[Pointing records for text and elements]

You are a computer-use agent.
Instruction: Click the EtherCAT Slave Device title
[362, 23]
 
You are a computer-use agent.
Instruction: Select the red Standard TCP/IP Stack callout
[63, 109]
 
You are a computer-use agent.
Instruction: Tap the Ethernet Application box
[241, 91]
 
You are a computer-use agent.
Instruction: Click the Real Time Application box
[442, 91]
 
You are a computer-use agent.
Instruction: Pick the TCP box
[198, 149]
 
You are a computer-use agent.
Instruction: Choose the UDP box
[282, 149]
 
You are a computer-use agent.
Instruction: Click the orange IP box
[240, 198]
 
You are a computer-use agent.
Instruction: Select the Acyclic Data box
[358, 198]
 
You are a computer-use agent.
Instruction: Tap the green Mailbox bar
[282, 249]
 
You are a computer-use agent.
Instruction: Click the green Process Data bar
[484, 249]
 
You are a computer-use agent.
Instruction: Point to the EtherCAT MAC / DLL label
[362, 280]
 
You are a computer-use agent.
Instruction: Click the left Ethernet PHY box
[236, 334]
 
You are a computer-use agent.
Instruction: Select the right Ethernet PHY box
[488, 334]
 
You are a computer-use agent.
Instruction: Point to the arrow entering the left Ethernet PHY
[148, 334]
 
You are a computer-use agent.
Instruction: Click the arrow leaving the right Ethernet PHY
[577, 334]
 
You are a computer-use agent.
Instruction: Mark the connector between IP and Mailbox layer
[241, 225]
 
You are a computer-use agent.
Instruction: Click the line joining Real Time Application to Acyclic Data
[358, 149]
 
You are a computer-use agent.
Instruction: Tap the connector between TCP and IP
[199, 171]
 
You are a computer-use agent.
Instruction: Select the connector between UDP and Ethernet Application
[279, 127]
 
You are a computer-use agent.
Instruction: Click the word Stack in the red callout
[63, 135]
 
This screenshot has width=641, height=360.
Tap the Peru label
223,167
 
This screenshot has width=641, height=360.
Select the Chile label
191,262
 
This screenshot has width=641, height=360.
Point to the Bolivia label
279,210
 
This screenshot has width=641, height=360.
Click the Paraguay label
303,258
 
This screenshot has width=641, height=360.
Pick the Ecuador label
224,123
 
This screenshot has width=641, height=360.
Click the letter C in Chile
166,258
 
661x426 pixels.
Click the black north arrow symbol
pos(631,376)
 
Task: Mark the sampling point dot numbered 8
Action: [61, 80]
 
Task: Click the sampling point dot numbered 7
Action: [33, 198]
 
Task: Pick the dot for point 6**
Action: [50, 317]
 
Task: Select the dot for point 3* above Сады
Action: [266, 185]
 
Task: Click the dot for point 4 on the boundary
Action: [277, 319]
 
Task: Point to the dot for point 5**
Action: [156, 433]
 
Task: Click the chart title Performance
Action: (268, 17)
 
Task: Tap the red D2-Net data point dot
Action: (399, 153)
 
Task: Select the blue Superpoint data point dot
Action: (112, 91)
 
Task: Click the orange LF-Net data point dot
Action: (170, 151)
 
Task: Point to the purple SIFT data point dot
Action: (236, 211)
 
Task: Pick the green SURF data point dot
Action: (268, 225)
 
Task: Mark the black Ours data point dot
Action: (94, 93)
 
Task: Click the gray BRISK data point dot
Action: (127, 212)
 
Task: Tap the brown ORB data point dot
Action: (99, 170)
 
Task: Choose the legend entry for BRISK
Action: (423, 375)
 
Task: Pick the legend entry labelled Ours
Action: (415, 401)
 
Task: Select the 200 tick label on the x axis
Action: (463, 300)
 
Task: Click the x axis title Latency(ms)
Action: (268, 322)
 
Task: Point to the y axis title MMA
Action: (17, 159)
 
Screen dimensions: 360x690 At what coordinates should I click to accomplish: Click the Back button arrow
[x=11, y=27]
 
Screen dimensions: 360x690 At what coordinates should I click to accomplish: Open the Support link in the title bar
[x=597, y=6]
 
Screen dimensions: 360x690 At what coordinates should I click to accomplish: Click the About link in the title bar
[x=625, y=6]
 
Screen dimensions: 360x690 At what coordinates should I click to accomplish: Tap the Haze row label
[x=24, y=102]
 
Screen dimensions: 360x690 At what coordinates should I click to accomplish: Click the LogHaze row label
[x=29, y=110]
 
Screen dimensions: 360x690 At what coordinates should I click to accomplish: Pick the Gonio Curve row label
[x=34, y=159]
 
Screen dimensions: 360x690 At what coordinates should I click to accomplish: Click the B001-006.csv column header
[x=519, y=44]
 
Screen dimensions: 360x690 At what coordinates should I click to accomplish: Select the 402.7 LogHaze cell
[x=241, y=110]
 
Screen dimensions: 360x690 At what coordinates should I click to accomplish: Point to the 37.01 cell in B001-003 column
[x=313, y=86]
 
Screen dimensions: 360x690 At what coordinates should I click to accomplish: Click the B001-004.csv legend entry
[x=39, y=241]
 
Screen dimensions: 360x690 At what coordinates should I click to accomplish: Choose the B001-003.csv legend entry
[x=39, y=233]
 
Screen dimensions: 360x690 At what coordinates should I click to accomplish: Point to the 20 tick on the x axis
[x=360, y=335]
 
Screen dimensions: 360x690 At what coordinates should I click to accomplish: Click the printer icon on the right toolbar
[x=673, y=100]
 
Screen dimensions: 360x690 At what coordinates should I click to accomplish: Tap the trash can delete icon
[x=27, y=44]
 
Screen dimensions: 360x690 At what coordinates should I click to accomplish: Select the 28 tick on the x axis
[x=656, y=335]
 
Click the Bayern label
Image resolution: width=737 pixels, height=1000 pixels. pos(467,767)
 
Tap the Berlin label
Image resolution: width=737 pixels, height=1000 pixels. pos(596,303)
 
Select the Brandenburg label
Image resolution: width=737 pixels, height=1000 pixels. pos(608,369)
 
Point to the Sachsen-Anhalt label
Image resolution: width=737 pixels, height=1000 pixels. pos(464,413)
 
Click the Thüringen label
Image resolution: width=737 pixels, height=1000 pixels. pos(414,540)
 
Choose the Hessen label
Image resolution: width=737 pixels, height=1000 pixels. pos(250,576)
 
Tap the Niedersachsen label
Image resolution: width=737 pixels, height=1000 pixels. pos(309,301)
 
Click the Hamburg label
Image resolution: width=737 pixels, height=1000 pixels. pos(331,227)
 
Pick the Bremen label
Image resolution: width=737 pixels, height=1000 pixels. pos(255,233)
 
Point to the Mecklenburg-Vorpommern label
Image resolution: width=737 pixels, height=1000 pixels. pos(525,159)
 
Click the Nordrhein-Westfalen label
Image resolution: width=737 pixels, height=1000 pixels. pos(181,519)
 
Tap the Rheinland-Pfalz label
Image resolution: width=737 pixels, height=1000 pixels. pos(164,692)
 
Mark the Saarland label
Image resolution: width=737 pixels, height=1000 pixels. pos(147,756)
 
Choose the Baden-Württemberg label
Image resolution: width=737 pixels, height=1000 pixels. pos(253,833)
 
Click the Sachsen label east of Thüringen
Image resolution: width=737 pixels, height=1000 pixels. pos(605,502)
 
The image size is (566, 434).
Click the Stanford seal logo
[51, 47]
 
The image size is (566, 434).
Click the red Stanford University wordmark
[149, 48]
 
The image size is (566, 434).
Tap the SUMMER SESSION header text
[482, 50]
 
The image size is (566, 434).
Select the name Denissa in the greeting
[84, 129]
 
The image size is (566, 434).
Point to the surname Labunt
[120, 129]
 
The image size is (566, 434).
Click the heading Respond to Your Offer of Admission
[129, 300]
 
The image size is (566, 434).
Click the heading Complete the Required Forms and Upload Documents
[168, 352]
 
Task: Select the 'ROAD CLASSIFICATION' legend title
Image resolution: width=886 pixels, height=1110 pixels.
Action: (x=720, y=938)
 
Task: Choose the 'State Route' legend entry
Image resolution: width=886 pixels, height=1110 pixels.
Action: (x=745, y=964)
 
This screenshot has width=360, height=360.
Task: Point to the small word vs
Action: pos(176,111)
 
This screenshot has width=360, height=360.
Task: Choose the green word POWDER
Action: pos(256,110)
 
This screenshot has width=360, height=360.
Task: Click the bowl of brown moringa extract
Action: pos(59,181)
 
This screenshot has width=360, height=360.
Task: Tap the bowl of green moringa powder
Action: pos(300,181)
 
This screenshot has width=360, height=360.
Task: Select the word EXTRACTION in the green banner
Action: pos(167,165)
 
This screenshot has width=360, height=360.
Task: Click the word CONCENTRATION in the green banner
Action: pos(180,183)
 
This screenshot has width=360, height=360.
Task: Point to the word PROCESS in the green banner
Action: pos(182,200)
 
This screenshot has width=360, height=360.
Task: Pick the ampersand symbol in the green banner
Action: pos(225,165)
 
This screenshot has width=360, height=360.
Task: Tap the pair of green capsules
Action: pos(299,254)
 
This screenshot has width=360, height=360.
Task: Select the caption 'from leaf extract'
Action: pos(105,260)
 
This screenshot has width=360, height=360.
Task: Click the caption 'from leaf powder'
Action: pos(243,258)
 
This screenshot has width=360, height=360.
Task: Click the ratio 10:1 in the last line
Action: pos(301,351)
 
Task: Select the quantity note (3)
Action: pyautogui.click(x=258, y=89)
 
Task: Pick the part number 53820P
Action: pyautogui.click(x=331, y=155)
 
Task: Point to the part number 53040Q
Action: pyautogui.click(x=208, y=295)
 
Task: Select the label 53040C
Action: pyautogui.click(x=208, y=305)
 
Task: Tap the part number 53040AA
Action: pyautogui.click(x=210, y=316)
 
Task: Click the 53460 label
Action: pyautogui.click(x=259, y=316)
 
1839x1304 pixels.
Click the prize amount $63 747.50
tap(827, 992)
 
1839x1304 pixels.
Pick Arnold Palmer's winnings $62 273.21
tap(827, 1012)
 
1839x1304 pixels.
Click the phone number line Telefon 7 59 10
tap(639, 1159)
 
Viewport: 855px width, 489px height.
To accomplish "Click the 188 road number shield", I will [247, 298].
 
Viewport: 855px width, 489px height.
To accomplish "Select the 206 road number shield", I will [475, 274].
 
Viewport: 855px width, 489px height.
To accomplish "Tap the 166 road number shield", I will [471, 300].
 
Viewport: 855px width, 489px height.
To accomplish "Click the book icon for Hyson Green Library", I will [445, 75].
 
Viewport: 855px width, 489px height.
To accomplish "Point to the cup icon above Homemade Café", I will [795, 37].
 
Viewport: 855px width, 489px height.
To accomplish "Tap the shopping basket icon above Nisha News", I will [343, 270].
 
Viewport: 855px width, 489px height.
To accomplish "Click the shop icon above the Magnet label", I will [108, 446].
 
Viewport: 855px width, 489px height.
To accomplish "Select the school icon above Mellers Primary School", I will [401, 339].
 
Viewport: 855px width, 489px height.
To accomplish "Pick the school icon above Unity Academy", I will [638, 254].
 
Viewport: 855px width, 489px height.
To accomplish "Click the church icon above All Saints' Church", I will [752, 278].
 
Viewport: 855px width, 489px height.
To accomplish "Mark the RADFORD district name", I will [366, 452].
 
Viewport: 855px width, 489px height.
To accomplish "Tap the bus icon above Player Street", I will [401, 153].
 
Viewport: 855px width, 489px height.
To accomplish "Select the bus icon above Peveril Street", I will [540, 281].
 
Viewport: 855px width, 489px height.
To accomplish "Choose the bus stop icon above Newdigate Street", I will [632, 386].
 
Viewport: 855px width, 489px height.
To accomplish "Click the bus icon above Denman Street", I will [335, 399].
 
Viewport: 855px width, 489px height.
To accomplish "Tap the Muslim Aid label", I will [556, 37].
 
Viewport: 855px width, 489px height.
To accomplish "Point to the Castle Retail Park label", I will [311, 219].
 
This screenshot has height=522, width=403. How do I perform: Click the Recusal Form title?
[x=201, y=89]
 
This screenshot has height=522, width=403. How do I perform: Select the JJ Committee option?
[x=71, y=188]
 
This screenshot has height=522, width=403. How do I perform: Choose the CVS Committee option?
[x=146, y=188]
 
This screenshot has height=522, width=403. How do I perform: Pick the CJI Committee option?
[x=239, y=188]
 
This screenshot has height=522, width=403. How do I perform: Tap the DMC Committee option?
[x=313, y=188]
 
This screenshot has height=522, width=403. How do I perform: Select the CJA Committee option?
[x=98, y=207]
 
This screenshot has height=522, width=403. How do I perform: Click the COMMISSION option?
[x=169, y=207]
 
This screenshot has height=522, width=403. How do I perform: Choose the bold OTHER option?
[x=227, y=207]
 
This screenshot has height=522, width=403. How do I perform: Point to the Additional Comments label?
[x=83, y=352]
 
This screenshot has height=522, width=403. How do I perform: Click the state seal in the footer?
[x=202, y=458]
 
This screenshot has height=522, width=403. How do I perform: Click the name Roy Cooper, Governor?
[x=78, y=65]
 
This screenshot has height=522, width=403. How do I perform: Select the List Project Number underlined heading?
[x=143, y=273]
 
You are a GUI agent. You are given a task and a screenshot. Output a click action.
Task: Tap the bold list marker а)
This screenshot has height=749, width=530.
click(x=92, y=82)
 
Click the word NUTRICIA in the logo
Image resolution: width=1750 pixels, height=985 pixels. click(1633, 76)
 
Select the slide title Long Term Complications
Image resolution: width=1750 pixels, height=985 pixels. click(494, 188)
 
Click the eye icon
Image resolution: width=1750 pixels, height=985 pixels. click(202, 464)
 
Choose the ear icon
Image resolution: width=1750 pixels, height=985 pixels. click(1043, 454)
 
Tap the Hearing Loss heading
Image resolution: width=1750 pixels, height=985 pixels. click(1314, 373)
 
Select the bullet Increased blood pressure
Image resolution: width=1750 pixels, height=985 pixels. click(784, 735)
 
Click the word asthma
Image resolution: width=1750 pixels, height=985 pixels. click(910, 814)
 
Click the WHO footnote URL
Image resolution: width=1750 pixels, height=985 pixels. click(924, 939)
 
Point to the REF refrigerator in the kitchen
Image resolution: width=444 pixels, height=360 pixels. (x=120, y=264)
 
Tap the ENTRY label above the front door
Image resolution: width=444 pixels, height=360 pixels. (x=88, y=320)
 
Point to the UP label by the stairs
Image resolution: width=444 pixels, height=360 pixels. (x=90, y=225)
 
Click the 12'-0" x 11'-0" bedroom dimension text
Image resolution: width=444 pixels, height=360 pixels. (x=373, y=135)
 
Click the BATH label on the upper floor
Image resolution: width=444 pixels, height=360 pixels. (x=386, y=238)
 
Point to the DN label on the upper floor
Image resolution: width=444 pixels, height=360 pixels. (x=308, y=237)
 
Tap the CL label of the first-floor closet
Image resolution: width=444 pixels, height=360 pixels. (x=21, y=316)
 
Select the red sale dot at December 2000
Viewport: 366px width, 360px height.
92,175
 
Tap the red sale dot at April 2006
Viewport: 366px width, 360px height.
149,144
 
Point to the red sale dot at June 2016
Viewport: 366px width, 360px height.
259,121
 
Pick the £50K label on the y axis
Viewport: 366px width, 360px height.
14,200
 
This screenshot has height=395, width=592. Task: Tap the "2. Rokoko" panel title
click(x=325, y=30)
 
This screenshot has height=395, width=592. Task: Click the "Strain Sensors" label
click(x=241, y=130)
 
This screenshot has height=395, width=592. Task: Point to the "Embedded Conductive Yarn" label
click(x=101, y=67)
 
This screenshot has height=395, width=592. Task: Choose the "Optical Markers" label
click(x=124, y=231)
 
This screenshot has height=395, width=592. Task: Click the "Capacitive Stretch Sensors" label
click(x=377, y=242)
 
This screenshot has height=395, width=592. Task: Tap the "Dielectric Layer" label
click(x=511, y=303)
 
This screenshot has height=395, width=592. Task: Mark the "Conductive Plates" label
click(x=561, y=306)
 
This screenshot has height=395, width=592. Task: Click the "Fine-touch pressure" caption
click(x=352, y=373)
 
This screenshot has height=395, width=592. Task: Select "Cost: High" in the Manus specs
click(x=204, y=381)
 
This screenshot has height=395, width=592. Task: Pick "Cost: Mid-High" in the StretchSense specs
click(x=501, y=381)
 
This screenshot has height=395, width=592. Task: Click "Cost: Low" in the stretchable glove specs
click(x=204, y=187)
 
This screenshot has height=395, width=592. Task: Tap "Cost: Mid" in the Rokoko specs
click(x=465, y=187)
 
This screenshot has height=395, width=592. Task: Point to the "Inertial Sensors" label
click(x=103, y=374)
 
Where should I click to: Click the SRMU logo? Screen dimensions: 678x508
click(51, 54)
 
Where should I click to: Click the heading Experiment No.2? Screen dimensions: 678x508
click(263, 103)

Instructions for the task
Which lines of the items contain the word "brown"? Extract each of them.

Full solution
Task: Tap the brown ORB data point dot
Task: Click the bowl of brown moringa extract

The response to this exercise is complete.